Assets such as buildings and bridges are typically maintained when something goes wrong or according to preventative maintenance schedules. This is risky and inefficient as maintenance is either too early or too late. Structural Health Monitoring (SHM) is a condition-based technology to monitor infrastructure using sensing systems.Data61 has been working with Transport for New South Wales to develop SHM systems to monitor the structural conditions of the iconic Sydney Harbour Bridge and other small bridges in Sydney. We have also developed machine learning techniques to detect road pavement potholes and monitor machinery assets such as building HVAC systems and ship engines.
Damage Detection in Civil Structures
Data61 has patented a machine learning technique that identify damage on civil infrastructures like bridges using only data from healthy conditions of the structures. It is described in the framework in the figure below. The technique fuses healthy vibration data collected by sensors (e.g. accelerometers) instrumented in the bridge to model the bridge normal behaviour. By looking at how different newly collected data are from the normality model, anomalies or damage can be identified.
The technique has been used to monitor the Sydney Harbour Bridge. In this case study, the bridge asset manager required a way to remotely monitor each of the 800 structural jack-arch supports under the bridge deck. The objective is to provide early warning of any problem so that preventative maintenance can be carried out without disrupting road users. In addition, a business goal was to extend the life of the asset without a significant increase in maintenance expenditure. Current practise involves a visual inspection once every two years and some jack arches are very difficult to access.
Data61 have developed and implemented a large scale SHM system that uses 2,400 sensors to continuously monitor each of these 800 structural components. The system continuously monitors the sensor data, applies machine learning and other data analysis to detect anomalous behaviour. A web-based application (see figure below) is provided that shows current bridge condition and specific bridge components warranting closer inspection. When early signs of a problem are detected, email and text message alerts are sent to the asset manager and bridge inspector so that an inspection can be scheduled. This SHM system was awarded “The Most Practical SHM Solutions for Civil / Mechanical Systems Award” at IWSHM - the 10th International Workshop on SHM in 2015 (a top conference in SHM).
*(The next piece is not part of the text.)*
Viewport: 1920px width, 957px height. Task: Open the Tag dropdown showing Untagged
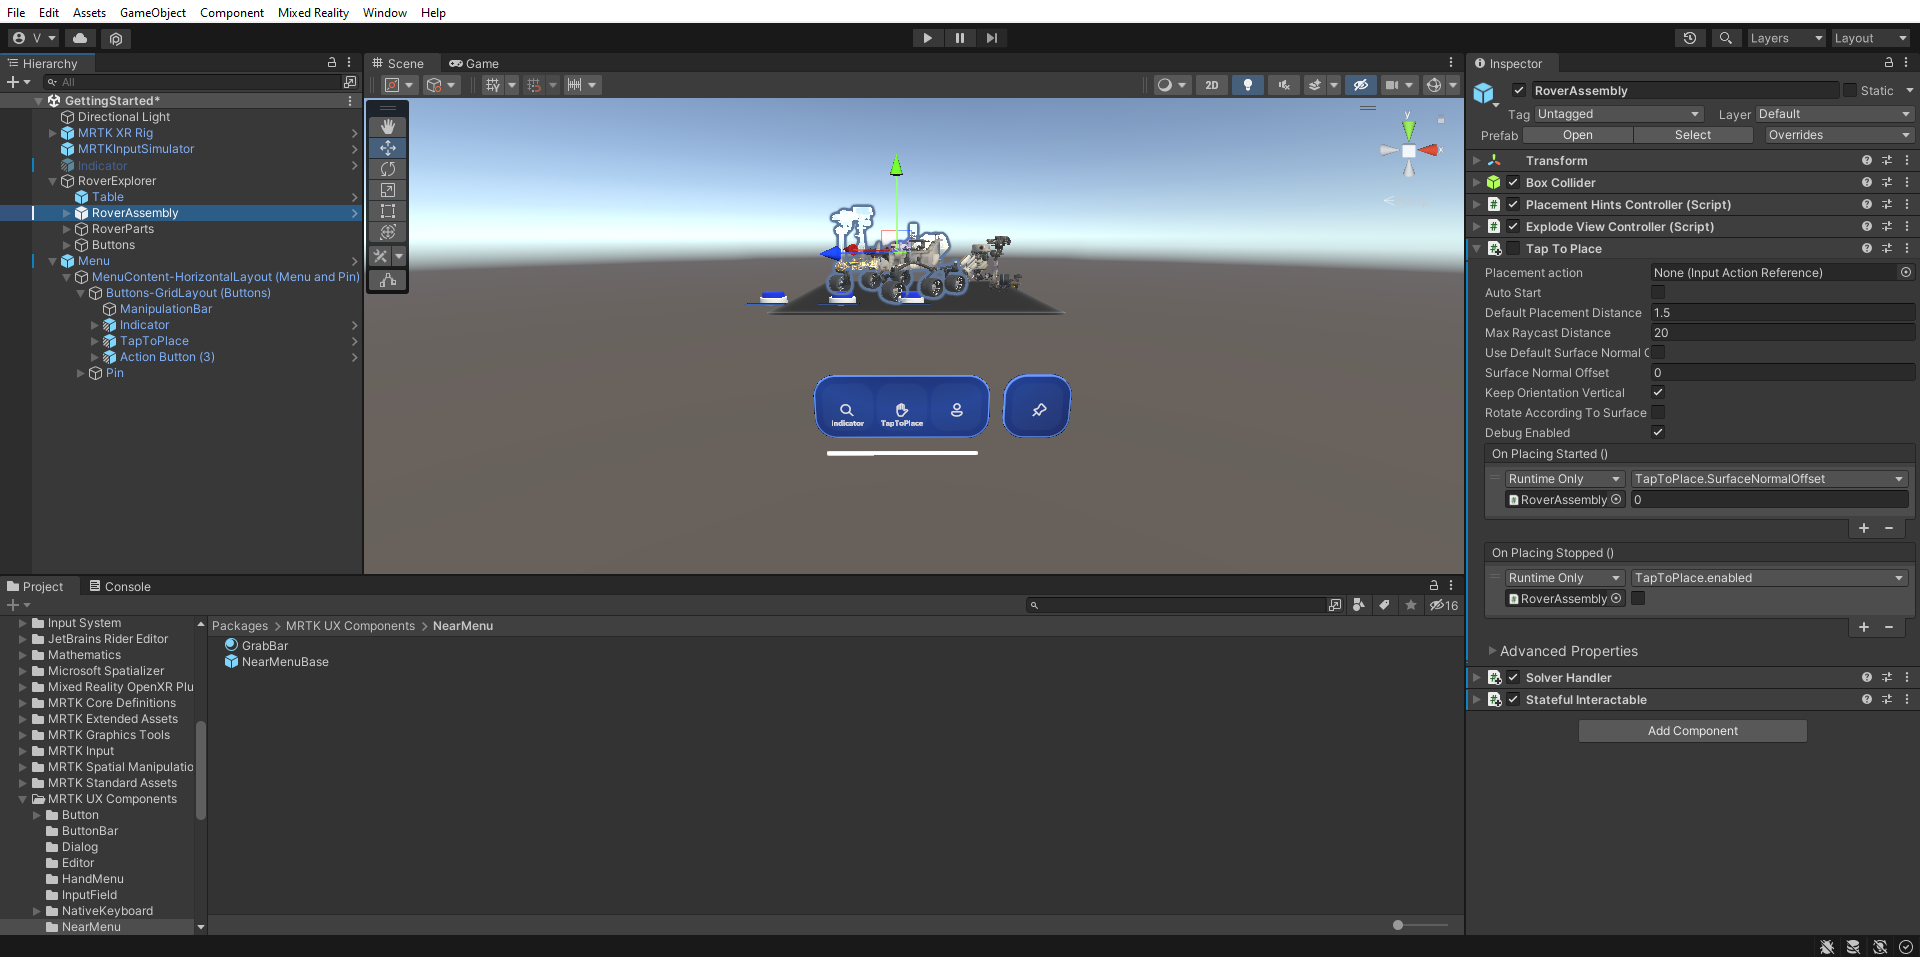(1618, 114)
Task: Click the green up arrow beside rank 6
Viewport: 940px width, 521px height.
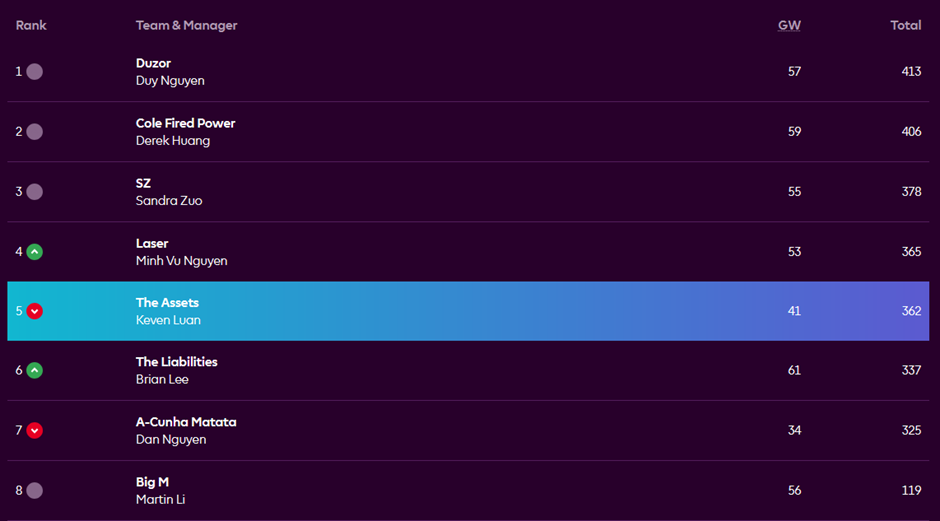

Besides we also instrumented and monitored the two other bridges in Sydney, including a cable-stayed bridge as shown below.
The technique is generic and can be extended to detect anomalies in other assets or application domains. We have used a similar technique for road condition assessment using sensors mounted in vehicles. The technique was successfully validated in a trial using school buses in Wollongong. Moreover, we have also worked on fault detection in machinery assets such as building HVAC systems and ship engines.